The first of four case study posts about my presentation for Western States Folklore Society’s Annual Meeting in April 2018. Introduced here, the presentation was titled Princess and the Letter P: Fairy Tales and Edutainment in Preschool Television. The other case studies can be found here.

Sesame Street started in 1969 as one of the most groundbreaking shows in preschool television, originating the form of the pedagogical, publicly funded children’s show. The creators of Sesame Street had everything from a “pedagogical master plan,” to a team of educators, child psychologists, researchers and focus groups. The original goal is to help make up for the gap in the education inner city kids have access to and to prepare them for kindergarten and first grade1.

Each episode is “sponsored” by a letter and a number, and after the plot of the episode, the second section is made up of short segments and songs that focus on the letter and number of the day, including the clearly folklore-adjacent segment with Count Von Count.

I must qualify that the ways that Sesame Street uses fairy tales vary greatly from episode to episode. The co-existence of fairy tale characters like Baby Bear with Sesame Street originals like Oscar the Grouch makes some episodes seem much more fairy-tale-ful than they actually are. An analysis of Sesame Street’s relationship with fairy tales could fill a book, but this specific case study focuses only on the edutainment factors in this episode.

In “Baby Bear’s First Day of School,” Baby Bear attends the Story Book Community School and meets Hansel and Gretel, Jack and Jill, Little Red Riding Hood, Little Bo Peep, Peter Piper, and Mrs Goose.

This segment uses fairy tales as the in-between entertainment value between the lessons that Baby Bear learns. Unusual for a normal episode, this plot part introduces the letter and number of the day as well as the “soft-skills” lesson. Baby Bear learns that it is okay for him to miss his parents when he is at school and that it is totally normal to feel a little bit sad. This lesson isn’t connected in any way with the familiar story of “Goldilocks and the Three Bears,” nor are any of the plot points of that story hit by this episode, (unlike the deconstruction of the story that happens in “Who’ll Replace the Big Bad Wolf”).

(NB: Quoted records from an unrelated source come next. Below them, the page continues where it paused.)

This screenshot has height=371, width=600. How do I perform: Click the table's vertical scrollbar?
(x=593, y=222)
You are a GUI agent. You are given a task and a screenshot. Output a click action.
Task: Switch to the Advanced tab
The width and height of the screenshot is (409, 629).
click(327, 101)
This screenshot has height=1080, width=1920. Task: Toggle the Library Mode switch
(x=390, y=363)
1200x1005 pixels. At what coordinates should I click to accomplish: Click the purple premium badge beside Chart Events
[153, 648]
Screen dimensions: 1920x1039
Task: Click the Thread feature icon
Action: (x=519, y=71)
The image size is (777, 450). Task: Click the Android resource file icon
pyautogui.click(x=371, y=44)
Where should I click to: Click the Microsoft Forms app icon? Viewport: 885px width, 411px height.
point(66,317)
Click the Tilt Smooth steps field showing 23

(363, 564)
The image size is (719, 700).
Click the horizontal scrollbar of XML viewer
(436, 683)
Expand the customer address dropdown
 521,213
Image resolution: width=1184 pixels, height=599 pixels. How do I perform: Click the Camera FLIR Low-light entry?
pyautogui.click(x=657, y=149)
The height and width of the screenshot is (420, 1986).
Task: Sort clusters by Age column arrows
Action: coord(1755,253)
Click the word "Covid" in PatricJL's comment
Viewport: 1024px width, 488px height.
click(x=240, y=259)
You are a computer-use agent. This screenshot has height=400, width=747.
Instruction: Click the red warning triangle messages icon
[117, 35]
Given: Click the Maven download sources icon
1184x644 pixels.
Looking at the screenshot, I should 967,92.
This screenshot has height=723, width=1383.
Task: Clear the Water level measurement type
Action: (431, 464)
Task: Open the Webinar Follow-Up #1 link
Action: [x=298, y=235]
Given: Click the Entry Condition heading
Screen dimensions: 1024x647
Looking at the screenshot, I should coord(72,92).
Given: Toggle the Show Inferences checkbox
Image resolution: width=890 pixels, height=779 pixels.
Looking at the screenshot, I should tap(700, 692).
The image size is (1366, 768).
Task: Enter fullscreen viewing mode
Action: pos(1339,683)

The fairy tale characters are used for little self-referential jokes throughout the episode. Jack trips and “breaks his crown.” Hansel and Gretel throw breadcrumbs around. All the students recognize “once upon a time” as the phrase that begins their respective stories. These jokes rely on the familiarity of fairy tales in order to make sense out-of-context, so Sesame Street assumes that the audience these jokes work for is already familiar with the stories.

The familiarity factor of fairy tales is harnessed, but the historically didactic function of the fairy tale itself is swept aside, with the learning falling on the shoulders of a plot unrelated to fairy tales at all. The question remains, are there fairy tale shows that use fairy tales to teach the same lessons that the stories themselves teach? Or are preschool shows too caught up in their own educational agenda to bother with the subtleties of the themes of existing fairy tales? To answer this question, we will turn next week to the most straightforwardly teaching-, literacy-, and skill-focused show in this project: Super WHY!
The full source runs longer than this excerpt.